Getting the Most from Content Management

It is not surprising when companies consider deploying a content management system (CMS), they look first at establishing a technology platform.

But what they often fail to consider is the governance, or taxonomy, that will enable them to reap the benefits of such systems.

As a definition, content is all of a company’s stored knowledge, from Internets and Intranets to sales presentations, to the extensive technical documents and other proprietary materials it creates. And, in simplest terms, a company’s taxonomy is the skeleton from which all content hangs.

Gartner researchers note in their report Waves of Information Disruption Due in 2003 that “to get value from the vast quantities of information and knowledge, enterprises must establish discipline and a system of governance over the creation, capture, organization, access and utilization of information.”

Developing A Taxonomy

Content management systems have evolved considerably over the past few years to cover a broad range of capabilities, such as Web content management, document management and imaging, records management and team collaboration.

Companies such as Documentum, IBM and Open Text among others have developed suites of products that can solve most of a company’s content management needs from a software perspective.
However, these products won’t analyze and develop a taxonomy.

Creating a taxonomy should be central to any enterprise content strategy. Without that framework, even the best technology may not meet expectations because of the numerous intranet sites and discrete pieces of information it has no way of interconnecting.

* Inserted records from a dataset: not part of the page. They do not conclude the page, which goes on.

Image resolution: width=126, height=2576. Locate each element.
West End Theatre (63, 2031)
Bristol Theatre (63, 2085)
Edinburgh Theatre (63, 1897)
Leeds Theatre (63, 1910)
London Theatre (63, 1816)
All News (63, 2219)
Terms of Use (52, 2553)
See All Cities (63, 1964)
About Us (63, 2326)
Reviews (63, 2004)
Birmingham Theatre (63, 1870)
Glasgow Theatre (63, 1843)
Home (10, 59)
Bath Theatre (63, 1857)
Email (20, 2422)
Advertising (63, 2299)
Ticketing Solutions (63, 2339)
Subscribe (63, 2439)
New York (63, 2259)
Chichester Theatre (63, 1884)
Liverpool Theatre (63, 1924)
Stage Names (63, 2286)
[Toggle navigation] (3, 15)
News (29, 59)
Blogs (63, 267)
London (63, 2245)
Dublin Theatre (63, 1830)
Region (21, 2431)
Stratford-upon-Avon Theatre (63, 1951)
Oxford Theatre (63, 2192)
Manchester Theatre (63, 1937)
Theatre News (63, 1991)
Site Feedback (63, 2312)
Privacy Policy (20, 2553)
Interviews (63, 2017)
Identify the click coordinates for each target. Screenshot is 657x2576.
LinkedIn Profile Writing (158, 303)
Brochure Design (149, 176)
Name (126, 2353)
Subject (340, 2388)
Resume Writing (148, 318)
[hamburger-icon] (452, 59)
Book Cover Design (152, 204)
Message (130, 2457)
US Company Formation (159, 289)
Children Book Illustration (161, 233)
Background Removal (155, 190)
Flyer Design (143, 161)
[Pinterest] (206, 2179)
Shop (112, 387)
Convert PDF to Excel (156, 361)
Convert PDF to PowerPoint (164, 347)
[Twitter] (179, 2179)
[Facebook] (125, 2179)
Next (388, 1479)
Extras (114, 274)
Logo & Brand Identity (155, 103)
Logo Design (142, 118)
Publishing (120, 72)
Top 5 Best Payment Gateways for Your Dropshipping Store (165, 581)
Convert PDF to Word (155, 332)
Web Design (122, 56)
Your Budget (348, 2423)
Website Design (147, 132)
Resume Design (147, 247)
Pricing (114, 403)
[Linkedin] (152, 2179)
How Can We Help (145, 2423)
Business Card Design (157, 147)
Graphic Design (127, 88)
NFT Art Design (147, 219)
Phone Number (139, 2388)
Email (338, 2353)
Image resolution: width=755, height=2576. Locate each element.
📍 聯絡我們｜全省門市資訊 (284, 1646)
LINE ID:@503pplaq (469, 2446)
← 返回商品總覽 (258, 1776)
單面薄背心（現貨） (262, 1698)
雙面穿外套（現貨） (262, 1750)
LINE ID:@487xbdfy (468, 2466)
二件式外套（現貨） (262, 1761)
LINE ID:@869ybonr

Even though developing a taxonomy is both expensive and difficult, the benefits are enormous: better and quicker access to information; improved relationships with partners, regulators and customers; and less duplication of work.

Forrester researchers note in Best Practices in Taxonomy Development and Management that, ideally, taxonomies “represent agreed-upon terms and relationships between ideas or things and serve as a glossary or knowledge map helping to define how the business thinks about itself and represents itself, its products and services to the outside world.”